Exercise objective
The answer should hold only the lines from the one that contains "Where should I" through the last line of the material, repeated exactly, without pictures.

──────── Given information

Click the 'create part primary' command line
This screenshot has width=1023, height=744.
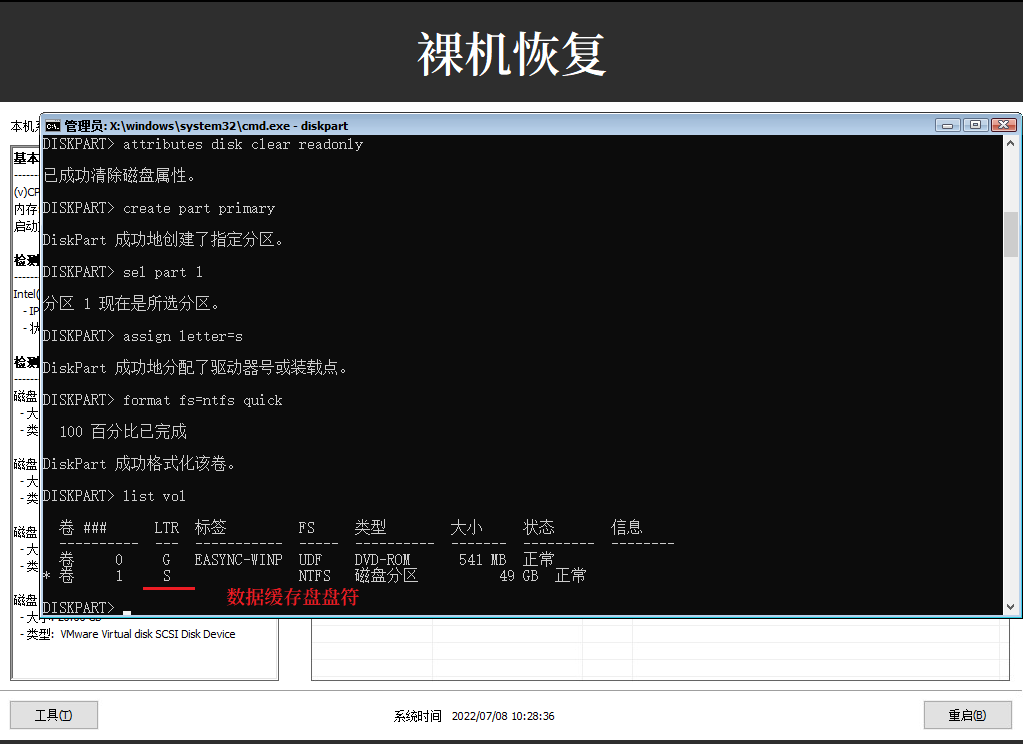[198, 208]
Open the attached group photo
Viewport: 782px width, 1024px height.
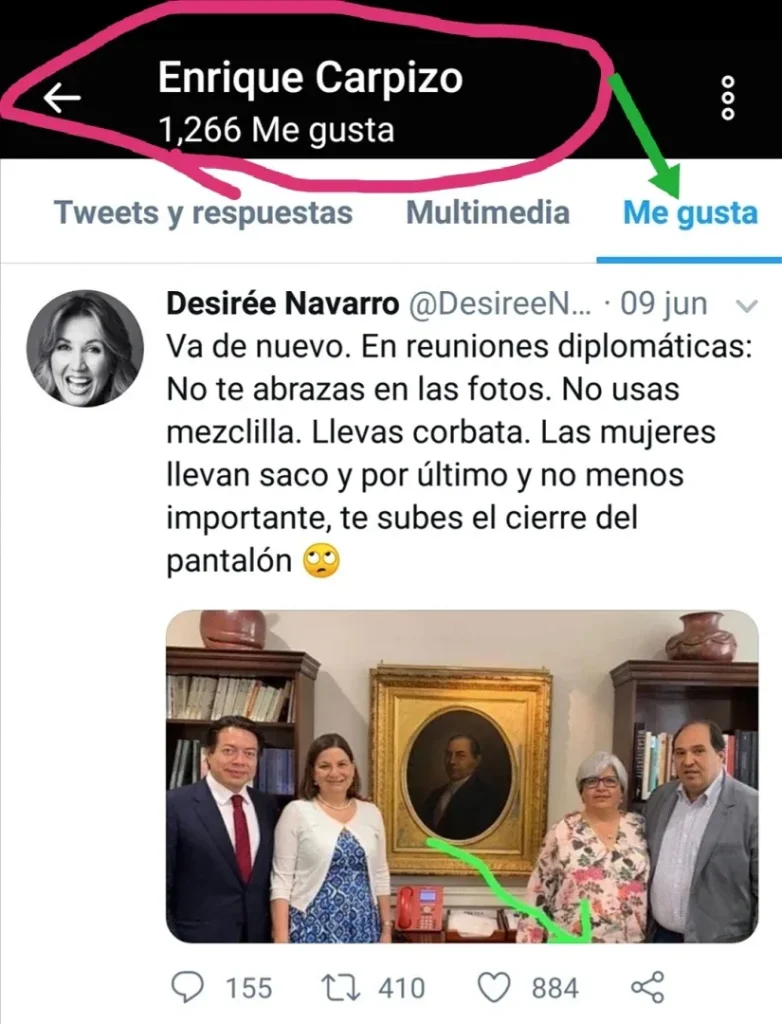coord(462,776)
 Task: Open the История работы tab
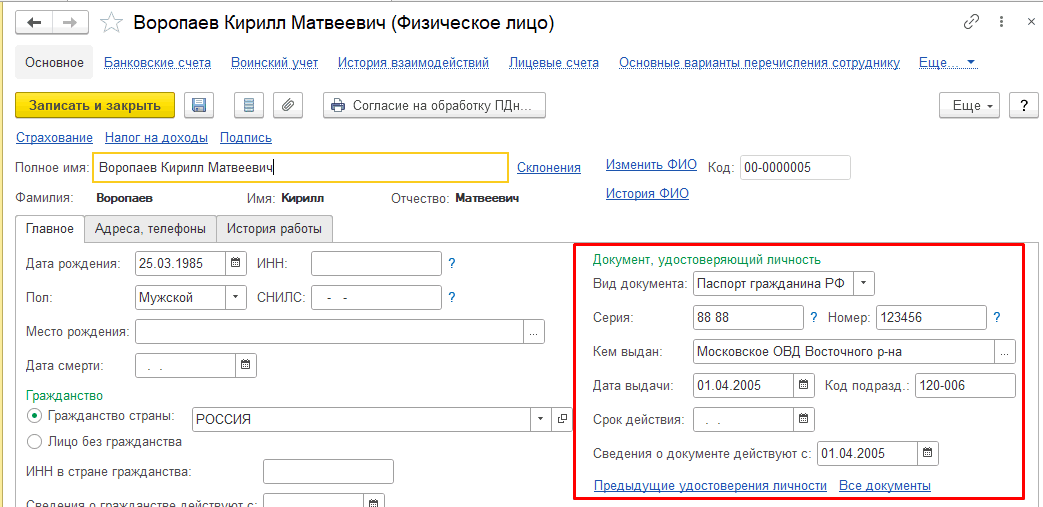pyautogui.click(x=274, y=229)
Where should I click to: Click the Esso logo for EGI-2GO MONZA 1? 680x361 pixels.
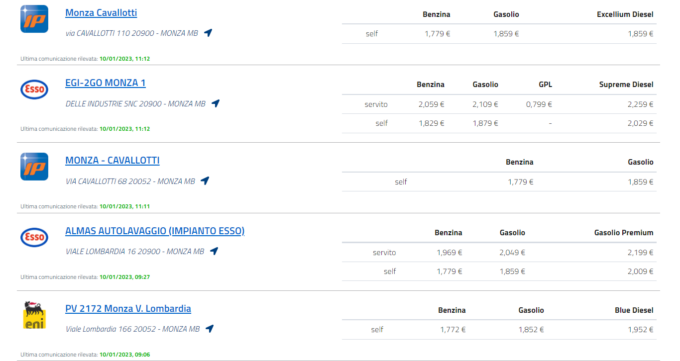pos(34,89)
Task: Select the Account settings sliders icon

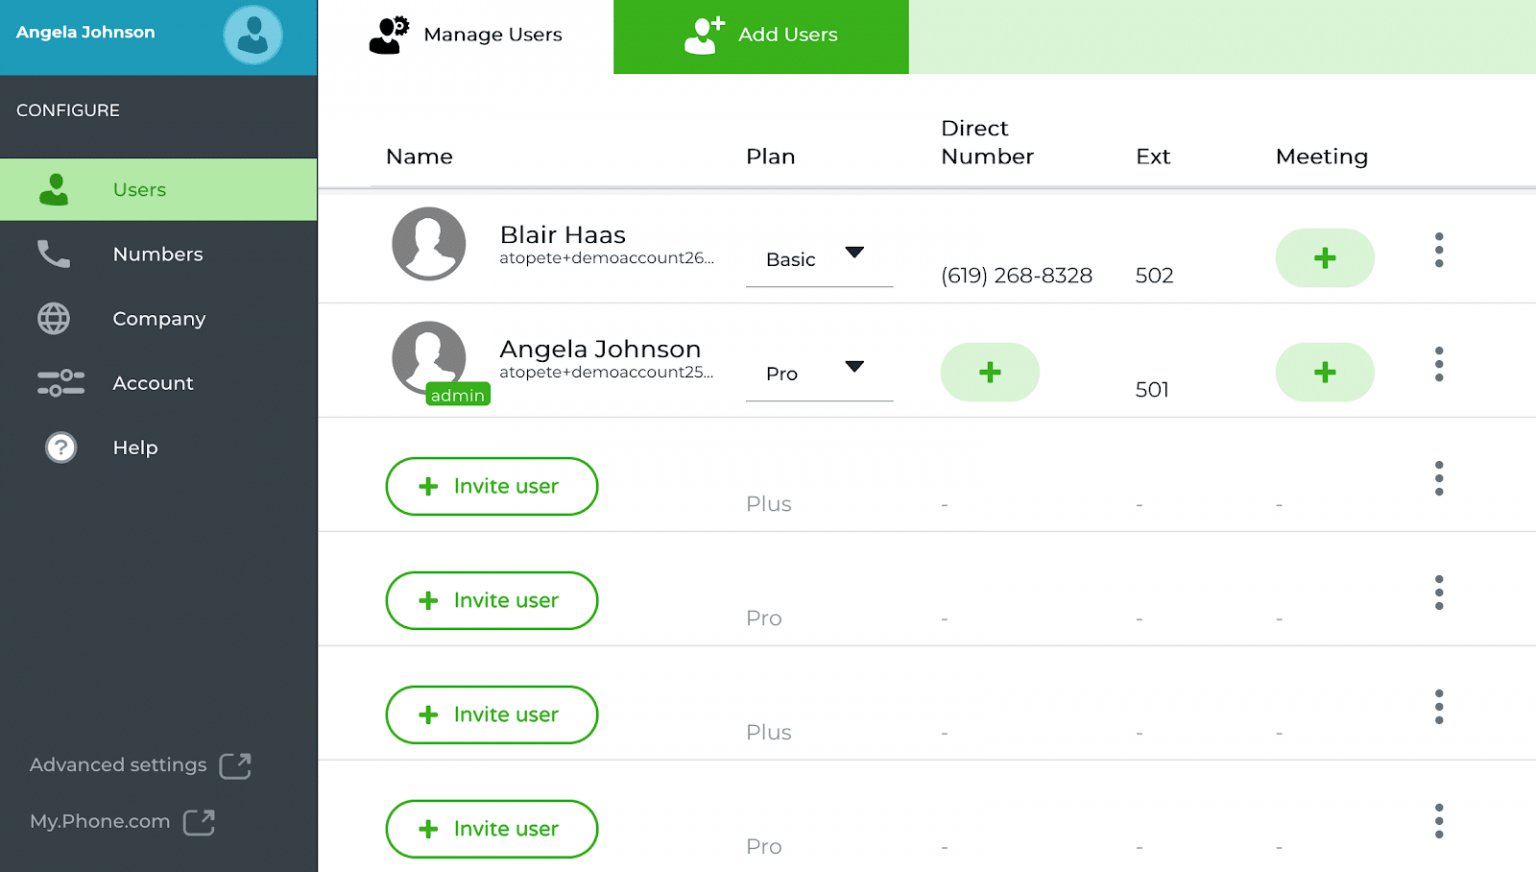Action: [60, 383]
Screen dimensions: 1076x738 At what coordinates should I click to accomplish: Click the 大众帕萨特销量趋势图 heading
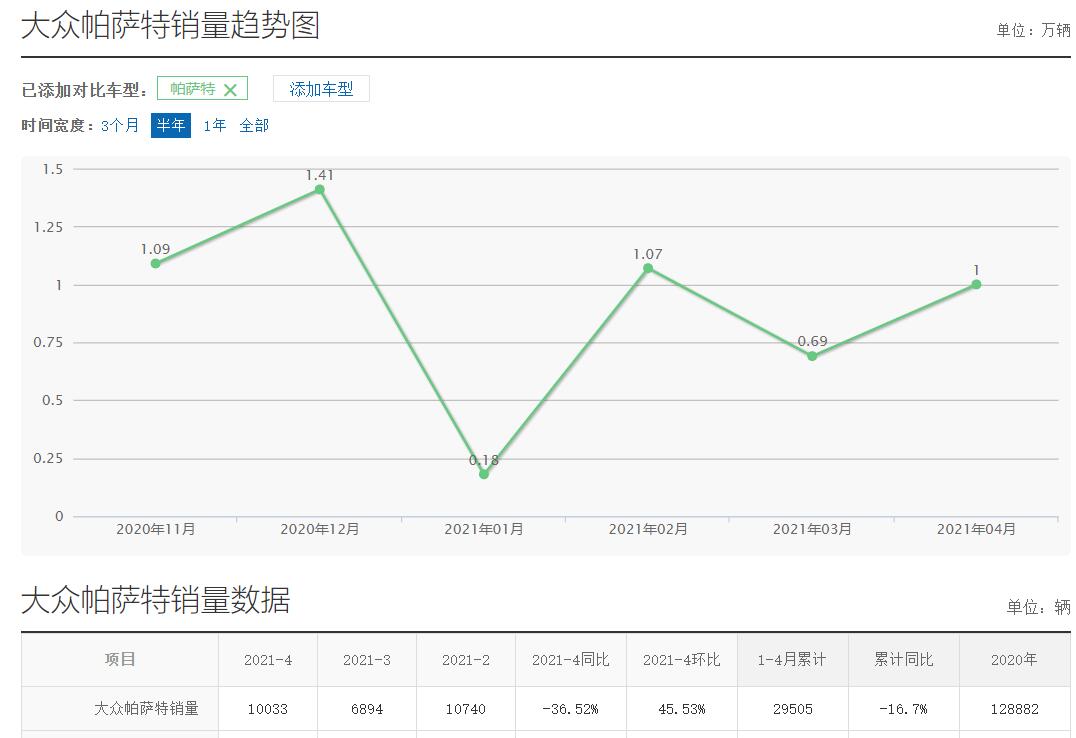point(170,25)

────────────────

Output of the task
Where should I click to: Click the Esso logo for EGI-2GO MONZA 1? 680x361 pixels.
pos(34,89)
Task: Select the Account settings sliders icon

Action: [60, 383]
Screen dimensions: 1076x738 At what coordinates should I click to accomplish: Click the 大众帕萨特销量趋势图 heading
point(170,25)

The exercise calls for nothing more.